Towards the end of the Prototyping process we start working on Style Tiles so we can have a discussion about graphics with clients without focusing on layout and flow issues. We’ve seen huge success with this approach. Once clients are comfortable with the visual direction, the focus can return to discussing how the UI will help them meet their business goals and user needs. It also makes the move from prototype to graphic design much smoother.

Although I won’t say that we’re completely post-PSD, we definitely don’t create the entire site in Photoshop. Since we have an interactive prototype and strong style guides, we generally only create about 6 or so pages in Photoshop, so clients can get a good feel for the direction.

At this point we also start working on Front-end Development. We build the framework using the prototype and style tiles, and pick up speed as the graphic design gets finalized. We don’t use boilerplate frameworks like Foundation and Bootstrap for production code. On this point we stand with Aaron Gustafson:

I find Foundation, Bootstrap, and similar frameworks interesting from an educational standpoint, but I would never use one when building a production site. For prototyping a concept, sure, but to take one of these into production you need to be rigorous in your removal of unused CSS and JavaScript or you end up creating a heavy, slow experience for your users.

An important point on the last three phases: as the diagram points out, these are all very much iterative phases. We make changes all the time based on user feedback, and discussions between designers, developers, and the client. I think we can all agree that responsive design is messy, and we just need to get comfortable with a certain amount of ambiguity during design and development. That’s ok, as long as we’re prepared for it.

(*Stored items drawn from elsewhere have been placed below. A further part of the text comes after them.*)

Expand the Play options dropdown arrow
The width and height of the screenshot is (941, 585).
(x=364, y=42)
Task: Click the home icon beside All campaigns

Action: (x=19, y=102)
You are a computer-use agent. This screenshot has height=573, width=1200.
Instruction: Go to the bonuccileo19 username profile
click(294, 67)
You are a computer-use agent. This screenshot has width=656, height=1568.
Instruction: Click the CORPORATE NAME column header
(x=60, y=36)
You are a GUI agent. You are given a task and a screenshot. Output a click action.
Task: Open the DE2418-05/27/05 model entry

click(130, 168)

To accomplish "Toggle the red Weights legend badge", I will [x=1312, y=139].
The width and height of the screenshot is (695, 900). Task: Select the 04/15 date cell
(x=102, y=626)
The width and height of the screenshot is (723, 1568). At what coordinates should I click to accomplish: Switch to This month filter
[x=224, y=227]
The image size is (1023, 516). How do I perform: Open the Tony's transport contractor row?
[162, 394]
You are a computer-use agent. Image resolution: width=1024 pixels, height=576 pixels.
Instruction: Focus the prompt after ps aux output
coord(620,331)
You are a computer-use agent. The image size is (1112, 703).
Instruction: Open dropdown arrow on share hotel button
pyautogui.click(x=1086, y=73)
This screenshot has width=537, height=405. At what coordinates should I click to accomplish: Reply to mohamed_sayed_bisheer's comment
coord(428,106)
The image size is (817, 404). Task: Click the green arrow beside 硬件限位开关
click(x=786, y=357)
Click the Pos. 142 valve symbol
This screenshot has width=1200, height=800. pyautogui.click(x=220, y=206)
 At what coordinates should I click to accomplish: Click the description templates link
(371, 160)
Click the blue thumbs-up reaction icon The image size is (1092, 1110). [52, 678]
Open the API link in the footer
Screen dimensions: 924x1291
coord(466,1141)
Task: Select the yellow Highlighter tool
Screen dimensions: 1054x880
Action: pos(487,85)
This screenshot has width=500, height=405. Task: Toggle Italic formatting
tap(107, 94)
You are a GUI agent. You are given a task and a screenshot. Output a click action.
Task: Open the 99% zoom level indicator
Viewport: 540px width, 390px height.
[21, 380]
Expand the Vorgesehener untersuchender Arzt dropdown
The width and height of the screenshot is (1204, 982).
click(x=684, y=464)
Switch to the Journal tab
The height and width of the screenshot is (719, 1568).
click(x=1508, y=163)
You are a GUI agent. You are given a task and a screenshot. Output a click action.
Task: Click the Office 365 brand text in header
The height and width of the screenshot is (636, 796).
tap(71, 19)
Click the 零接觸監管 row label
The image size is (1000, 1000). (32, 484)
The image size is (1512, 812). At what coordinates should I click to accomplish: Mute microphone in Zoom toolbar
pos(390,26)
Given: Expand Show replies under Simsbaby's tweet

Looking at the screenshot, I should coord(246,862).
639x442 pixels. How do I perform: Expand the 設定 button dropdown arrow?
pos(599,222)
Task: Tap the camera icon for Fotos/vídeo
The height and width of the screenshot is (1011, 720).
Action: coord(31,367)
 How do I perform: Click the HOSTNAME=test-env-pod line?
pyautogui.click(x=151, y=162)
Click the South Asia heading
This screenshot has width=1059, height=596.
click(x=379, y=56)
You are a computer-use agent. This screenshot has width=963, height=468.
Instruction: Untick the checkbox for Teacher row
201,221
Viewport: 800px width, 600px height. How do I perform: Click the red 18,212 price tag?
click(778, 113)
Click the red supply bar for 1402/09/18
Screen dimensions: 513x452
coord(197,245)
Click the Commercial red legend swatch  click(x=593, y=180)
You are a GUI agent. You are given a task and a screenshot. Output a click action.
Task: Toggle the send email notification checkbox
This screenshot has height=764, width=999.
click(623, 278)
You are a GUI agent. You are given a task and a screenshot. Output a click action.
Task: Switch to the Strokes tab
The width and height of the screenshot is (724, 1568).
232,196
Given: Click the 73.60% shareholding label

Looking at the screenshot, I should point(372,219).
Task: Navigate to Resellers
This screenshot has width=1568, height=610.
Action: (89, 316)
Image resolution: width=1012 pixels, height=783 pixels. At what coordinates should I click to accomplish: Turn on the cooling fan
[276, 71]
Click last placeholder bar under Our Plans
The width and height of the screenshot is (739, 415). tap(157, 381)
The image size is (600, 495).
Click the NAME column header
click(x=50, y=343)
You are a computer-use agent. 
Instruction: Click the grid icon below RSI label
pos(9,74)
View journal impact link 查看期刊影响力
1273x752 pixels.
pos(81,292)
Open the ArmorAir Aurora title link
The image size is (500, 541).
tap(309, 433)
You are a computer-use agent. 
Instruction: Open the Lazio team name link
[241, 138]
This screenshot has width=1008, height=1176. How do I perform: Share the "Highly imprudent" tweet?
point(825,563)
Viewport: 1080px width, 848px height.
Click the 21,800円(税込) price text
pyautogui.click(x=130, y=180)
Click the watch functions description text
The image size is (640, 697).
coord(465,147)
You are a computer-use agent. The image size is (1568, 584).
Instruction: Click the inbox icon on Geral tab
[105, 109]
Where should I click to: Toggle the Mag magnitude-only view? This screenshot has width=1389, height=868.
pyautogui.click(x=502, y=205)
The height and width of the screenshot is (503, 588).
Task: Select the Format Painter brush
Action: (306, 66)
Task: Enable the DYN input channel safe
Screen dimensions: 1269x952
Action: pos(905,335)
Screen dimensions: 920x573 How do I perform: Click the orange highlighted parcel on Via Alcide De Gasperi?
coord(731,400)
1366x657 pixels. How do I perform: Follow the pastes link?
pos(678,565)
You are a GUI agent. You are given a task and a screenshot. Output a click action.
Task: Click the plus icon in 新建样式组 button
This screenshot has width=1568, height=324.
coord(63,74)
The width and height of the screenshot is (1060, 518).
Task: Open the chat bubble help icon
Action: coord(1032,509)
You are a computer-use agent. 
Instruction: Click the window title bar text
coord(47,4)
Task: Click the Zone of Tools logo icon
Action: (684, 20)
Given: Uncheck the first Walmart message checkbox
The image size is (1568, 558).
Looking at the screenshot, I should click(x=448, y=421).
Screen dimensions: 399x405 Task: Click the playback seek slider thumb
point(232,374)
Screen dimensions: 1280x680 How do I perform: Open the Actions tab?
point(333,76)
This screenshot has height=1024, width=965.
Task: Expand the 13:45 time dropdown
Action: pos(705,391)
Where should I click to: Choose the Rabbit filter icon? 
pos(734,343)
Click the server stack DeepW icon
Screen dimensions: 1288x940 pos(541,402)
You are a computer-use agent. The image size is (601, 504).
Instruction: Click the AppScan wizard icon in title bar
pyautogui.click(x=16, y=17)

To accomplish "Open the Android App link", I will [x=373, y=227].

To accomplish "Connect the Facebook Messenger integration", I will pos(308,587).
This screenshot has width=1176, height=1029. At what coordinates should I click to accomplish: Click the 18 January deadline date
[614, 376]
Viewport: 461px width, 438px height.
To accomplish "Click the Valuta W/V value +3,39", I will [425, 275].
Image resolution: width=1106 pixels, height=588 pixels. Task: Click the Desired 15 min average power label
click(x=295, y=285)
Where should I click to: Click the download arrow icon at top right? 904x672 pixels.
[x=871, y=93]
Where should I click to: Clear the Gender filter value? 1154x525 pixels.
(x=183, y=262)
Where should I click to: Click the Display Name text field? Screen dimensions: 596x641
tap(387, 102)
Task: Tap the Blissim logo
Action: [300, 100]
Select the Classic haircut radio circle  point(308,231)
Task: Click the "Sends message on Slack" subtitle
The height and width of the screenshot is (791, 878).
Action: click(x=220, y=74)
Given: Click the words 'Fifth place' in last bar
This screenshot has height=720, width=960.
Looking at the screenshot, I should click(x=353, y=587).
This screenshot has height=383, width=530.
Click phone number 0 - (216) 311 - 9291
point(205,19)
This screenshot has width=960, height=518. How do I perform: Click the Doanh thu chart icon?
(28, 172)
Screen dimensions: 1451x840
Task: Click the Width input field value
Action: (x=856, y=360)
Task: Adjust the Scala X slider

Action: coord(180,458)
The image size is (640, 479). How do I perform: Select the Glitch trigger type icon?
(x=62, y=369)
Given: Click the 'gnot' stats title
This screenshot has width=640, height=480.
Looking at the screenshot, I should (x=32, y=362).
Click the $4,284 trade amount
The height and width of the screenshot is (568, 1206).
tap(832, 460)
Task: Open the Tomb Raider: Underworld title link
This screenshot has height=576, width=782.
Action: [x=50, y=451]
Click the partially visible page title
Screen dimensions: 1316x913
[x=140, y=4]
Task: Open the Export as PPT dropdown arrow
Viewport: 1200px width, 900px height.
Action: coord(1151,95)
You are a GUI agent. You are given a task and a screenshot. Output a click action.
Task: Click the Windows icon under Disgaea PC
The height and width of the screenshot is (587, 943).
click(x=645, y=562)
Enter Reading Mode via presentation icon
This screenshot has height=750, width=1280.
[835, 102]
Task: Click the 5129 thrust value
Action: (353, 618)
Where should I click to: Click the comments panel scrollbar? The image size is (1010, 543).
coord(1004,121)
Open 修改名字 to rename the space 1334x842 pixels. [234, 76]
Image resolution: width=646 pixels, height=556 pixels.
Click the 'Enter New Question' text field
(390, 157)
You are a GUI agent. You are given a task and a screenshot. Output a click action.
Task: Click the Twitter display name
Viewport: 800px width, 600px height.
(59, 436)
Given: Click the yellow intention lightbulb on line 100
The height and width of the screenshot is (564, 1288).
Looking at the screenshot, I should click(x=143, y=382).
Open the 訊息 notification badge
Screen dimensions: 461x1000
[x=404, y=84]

It’s been an enormous learning process — and we’re still figuring out the best ways to make Responsive Web Design our default approach. But we’re committed to it, because we believe in content parity, and we’re convinced that responsive design is the approach that will get us there. Some things we’ve learned along the way:

  • You can’t wing content choreography. We can’t just make our front-end developers figure out what happens at each breakpoint. This is something we have to plan together to consider all the goals and constraints of the project. Breakpoint graphs are particularly helpful in this step (see Stephen Hay’s Responsive Design Workflow).
  • Optimize for touch, support keyboard actions. Josh Clark points out that “every desktop UI should be designed for touch now.” He’s right. The lines are getting blurrier and blurrier between what is considered “desktop” and “mobile”, so we should just assume everything is a touch screen, and make controls easy to discover and manipulate.
  • The benefits go beyond mobile. Going mobile first helps us create better desktop sites as well, because we remain focused on meeting core user needs and ensuring there is an easy and discoverable path through the flows. There is no room for cruft on smaller screens, and that makes our desktop designs better as well.
  • It’s hard, but it’s worth it. As Ben Callahan points out in The Responsive Dip, “The fact that we don’t know how to do something today doesn’t mean we shouldn’t strive to do it tomorrow.” This is an amazing time. We get to be part of shaping the future of the web, because no one has it all figured out at the moment. I don’t know about you, but I want to be part of that, no matter how hard it is.

We have much maturing to do, but I’m excited about the progress we’ve made in shifting our entire process towards building responsive sites. Every project runs just a little bit smoother, and that’s encouraging. So my only advice to those standing on the edge of responsive design is this: jump in. The water is cold, but refreshing. And you’ll feel great when you get to the other side of the river.